En televisión una empresa de seguridad primero siembra el miedo -ayer robaron a mis vecinos- y luego nos vende la alarma. Simil político del 'efecto llamada', extrañamente ausente en campaña. Los inmigrantes nos quitan españolidad, trabajo y pensión. Una vez inoculado el temor, nos venden los candados para las fronteras y la sanidad pública.

«Protegemos que tú tengas seguridad», publicita la fábrica de alarmismo. «Quiero ser el presidente que proteja a todos los españoles», clama Rivera. «Salvaguardar la unidad de España», predica Casado y más policía para 'regular' la inmigración. Solo abordada en el segundo debate, sin mucho entusiasmo ni propuestas concretas. Cuando las aguas revueltas del Mediterráneo también se han divido en dos: un mar rojo de sangre derramada y la otra orilla, costa azul, de cálido refugio.

El PSOE ofreció limar concertinas. Podemos, abrir puertas sin mucha concreción. Rivera dijo que la inmigración es un asunto capital. para pagar las pensiones. Por un momento creímos que iba a decir que rescatar personas es cuestión de humanidad. «El mejor aliado de la xenofobia es el buenismo», añadió.
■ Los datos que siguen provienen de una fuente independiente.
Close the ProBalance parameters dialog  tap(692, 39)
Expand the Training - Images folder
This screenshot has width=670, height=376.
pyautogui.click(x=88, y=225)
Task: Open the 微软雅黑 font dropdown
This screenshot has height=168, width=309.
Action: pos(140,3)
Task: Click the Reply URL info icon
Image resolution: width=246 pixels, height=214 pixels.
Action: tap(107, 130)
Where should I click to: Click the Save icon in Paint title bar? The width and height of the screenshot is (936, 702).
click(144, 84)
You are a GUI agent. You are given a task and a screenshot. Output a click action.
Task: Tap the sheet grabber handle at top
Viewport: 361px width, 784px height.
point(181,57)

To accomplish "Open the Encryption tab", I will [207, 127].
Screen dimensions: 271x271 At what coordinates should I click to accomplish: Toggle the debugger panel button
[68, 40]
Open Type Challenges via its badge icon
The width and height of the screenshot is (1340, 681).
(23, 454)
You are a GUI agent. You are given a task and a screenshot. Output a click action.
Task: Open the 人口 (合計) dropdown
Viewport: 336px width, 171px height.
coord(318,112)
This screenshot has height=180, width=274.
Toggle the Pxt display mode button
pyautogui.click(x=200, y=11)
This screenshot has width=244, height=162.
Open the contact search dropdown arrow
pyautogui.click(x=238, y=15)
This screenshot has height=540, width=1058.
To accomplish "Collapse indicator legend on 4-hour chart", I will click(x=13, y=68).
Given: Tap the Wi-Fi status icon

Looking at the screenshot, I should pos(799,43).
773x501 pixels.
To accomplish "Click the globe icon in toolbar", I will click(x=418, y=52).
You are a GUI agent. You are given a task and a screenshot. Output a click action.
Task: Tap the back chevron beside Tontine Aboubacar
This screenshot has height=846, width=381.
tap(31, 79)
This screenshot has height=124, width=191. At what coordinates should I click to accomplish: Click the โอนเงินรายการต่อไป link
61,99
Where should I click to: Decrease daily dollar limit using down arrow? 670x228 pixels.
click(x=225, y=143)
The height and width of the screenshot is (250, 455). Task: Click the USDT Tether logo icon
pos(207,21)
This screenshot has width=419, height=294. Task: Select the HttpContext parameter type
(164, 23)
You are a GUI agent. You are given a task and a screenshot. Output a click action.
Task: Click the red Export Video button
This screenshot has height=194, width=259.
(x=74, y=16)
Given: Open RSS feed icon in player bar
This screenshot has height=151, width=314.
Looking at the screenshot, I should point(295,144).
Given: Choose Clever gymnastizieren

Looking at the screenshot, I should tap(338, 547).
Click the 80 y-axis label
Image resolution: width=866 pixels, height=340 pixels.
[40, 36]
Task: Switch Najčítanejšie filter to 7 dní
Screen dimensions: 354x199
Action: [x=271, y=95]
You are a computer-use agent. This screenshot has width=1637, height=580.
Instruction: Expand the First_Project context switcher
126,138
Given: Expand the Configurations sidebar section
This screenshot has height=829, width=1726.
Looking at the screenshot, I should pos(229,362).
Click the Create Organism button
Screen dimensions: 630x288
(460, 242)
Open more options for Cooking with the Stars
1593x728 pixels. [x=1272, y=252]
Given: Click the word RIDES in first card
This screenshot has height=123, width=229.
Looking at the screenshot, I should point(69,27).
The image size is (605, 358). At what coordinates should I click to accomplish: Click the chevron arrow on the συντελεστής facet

Sampedro tenía razón. Nos gobiernan a través del miedo, que es más fuerte que el altruismo o la bondad. Salvar vidas es pecar de bueno. Tras el espejismo del Aquarius, Sánchez nos vendió por cinco fragatas cuando cerramos los ojos al tráfico de armas con Arabia Saudí. Deberíamos preguntarnos qué país podemos edificar sobre estos cimientos.